Remember there is no NT authentication taking place as such when a user logs in. All actions by an IIS user are executed under the context of the IUSR_ account.
Where your trying to call a script on .com via xml from .tv, a new ASP session will be created on the .com server. You can't pass the session context from the user on .tv to the user created by contacting .com via XML (presumably your creating an HTTP request using MSXML?)
Theres absolutely no way of making a cookie valid between .com and .tv. You can create cookies that will be visible across sub domains but thats it e.g. a cookie from pistonheads.com could be seen by www.pistonheads.com and tv.pistonheads.com.
You really need to be managing session state outside IIS for this. Drop me an email if you want to explore using .NET session state in SQL, other solutions or if I've made no sense at all!
If your using standard IIS5 ASP sessions for authentication I don't believe you can. It may be possible using ASP.NET session management using SQL Server (i.e. directly querying the session database) but I've not delved into this much as yet.
Remember there is no NT authentication taking place as such when a user logs in. All actions by an IIS user are executed under the context of the IUSR_ account.
Where your trying to call a script on .com via xml from .tv, a new ASP session will be created on the .com server. You can't pass the session context from the user on .tv to the user created by contacting .com via XML (presumably your creating an HTTP request using MSXML?)

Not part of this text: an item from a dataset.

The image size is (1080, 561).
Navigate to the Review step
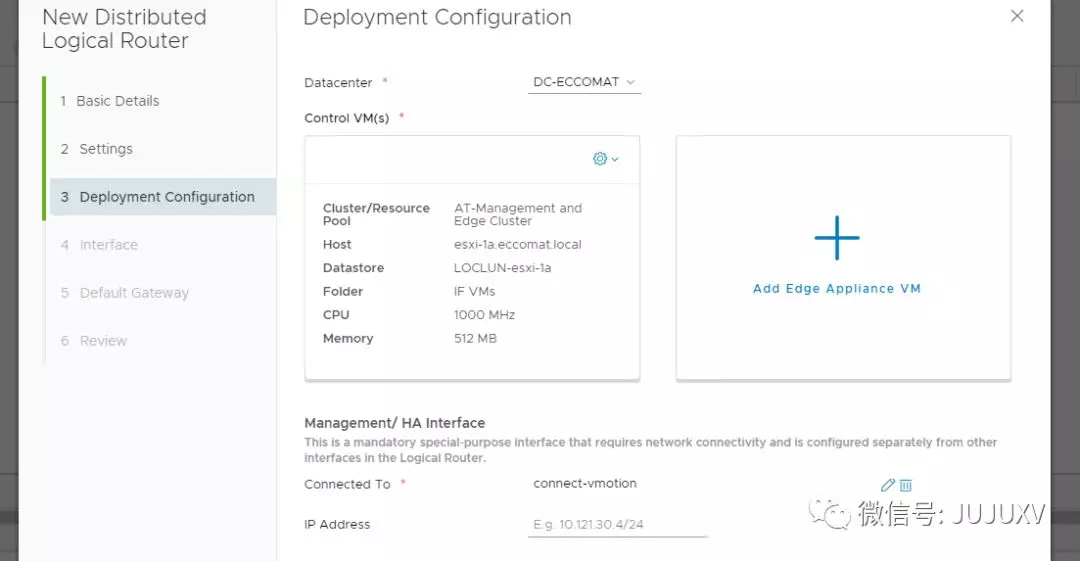pos(103,341)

Theres absolutely no way of making a cookie valid between .com and .tv. You can create cookies that will be visible across sub domains but thats it e.g. a cookie from pistonheads.com could be seen by www.pistonheads.com and tv.pistonheads.com.
You really need to be managing session state outside IIS for this. Drop me an email if you want to explore using .NET session state in SQL, other solutions or if I've made no sense at all!
Two solutions seem viable. Some form of ASP/Javascript to grab the cookie from one domain and provide it to the other. I've not been able to make this work yet though as the state does seem to depend on the calling domain.
Secondly - and the way Microsoft do it - is via redirection.
www.asp101.com/articles/chris/transfercookies/default.asp
http://support.softartisans.com/kbview.aspx?ID=666
Secondly - and the way Microsoft do it - is via redirection.